Os jovens costumam torcer o nariz para recordações, no entanto sou do palpite de que sem antes não haveria agora. Rever locais não tem a força das músicas ou do cheiro, mas nos transporta também ao passado, ainda mais na companhia de gente da música boa como Capinam. Adorei a foto. Estão tão a vontade como se velhos amigos fossem. E pela aproximação que a música traz, realmente são.

Tania Rocha disse...

Luiz,
Recordar a Goiânia que vivemos, mexe com nossas emoções.Excelente o seu texto ,e o tema me deixou saudosa!Me lembrei das lojas da Av Anhanguera ,como a MOVEIS JOSEPHINA,a casa de utlidades do lar ,chamada A DOMÉSTICA,tinha muitas luzes de neon na época do Natal,e o divertimento era passear pela av ,comtemplando as novidades.E o final detarde na praça do Botafogo!!!Parecia que o sol por capricho ,escolhia aquele lugar prá se despdir do dia!!!Vínhamos do IEG ,aquele bando de estudantes com nossas saias azul-marinho,e aquele por do sol, ficou para sempre na minha memória!!
Um abraço poeta, belo texto!

Klaudiane Rodovalho disse...

A história de Goiânia sempre nos surpreende, dia desses num sábado à noite, Laura e eu fomos ao Grande Hotel prestigiar Cecília Melo, quando chegamos Laura observou que canteiro central da Avenida Goiás era llindo, com aqueles postes e bancos de madeira, se encantou...

Amaury Menezes disse...

É sempre bom rever fotos e comentários sobre Goiânia, principalmente quando esses comentários e fotos trazem comparações. Sua crônica de hoje me transportou aos tempos da nossa Cidade Menina.
Amaury Menezes

Unknown disse...

Caríssimo escritor Luiz de Aquino, gostei demais da sua crônica sobre o centro de Goiânia. Às vezes meu pai, que viveu ali nos anos de 1960, está inspirado e me conta como era a vida social na época. Fala dos cinemas movimentadíssimos, dos carrões que cantavam pneu para impressionar mocinhas, da atmosfera romântica que abraçava tudo.

Hoje o centro está bem largado. Andar por ali à noite é uma verdadeira aventura, e por mais que a prefeitura tente resgatar o lugar, ainda não teve sucesso.
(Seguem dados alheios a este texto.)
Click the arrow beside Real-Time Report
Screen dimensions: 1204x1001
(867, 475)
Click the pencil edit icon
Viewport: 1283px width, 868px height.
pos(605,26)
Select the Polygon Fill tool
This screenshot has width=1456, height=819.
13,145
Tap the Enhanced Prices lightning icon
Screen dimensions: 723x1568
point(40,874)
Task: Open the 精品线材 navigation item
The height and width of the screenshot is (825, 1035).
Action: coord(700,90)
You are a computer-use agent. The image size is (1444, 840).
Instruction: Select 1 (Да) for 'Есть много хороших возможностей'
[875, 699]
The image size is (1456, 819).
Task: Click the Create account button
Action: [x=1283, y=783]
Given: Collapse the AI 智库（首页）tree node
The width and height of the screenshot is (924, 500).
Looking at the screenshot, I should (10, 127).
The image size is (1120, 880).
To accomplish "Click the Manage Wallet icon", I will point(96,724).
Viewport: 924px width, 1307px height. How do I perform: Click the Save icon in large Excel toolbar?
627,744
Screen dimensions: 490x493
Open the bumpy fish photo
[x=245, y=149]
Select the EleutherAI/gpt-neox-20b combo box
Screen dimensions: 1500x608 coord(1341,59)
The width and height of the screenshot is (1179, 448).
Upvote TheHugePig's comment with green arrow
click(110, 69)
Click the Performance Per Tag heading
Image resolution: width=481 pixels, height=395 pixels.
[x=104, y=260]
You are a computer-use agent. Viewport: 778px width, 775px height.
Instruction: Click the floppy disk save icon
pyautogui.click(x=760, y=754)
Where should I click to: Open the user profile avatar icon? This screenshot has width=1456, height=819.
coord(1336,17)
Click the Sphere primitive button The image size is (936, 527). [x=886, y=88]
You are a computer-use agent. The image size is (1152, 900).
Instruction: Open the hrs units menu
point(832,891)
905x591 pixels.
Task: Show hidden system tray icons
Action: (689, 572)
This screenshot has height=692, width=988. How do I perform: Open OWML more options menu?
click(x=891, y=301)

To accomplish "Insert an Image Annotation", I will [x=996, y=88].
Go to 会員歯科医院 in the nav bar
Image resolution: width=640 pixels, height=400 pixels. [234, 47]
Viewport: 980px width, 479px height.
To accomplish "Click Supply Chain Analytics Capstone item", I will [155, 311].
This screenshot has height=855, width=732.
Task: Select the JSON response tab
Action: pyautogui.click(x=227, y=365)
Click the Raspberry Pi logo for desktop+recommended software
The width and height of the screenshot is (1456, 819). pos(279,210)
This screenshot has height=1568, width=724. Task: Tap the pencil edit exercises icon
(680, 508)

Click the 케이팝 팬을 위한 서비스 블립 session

Você descreve bem os terminais na avenida Anhanguera, feios, frios, sujos e sem romantismo algum. E que dizer das fachadas da lojas?!

Há um projeto da Celg para trocar toda a iluminação das ruas centrais e instalar candeias, à semelhança de Pirenópolis e da Cidade de Goiás, mas não sei se será uma boa ideia. A luz das candeias é bonita mas deixa uma certa penumbra. Antes, obviamente, é preciso resgatar a originalidade do lugar e cuidar da segurança, para depois enfeitar.

Quando transito pelas ruas do centro de Goiânia, quase sempre para prestigiar o chorinho do Grande Hotel na sexta-feira, fico triste ao notar que um ou outro casarão antigo foi demolido. As casas ainda não são tombadas e os proprietários vendem os imóveis para um futuro estacionamento ou edifício. Aos poucos, lá se vai a história da capital, mas ninguém parece se importar com isso.

Seu texto é providencial, pois aborda um tema atualíssimo, e por outro lado fala de arte e cultura.

Anônimo disse...

Luiz, todo centro de cidade é assim, de dia multidões, a noite um cemitério de almas perdidas que da medo. PORTO ALEGRE É ASSIM. por isso adorei o que esta sendo feito no Rio Antigo, uma revitalizaçãodo que é historico, e esta lindo. Mais gente a noite curtindo tudo de tudo com alegria e segurança, deveriam fazer das capitais locais aprasiveis e do povo,para lembrar um tempo que passou.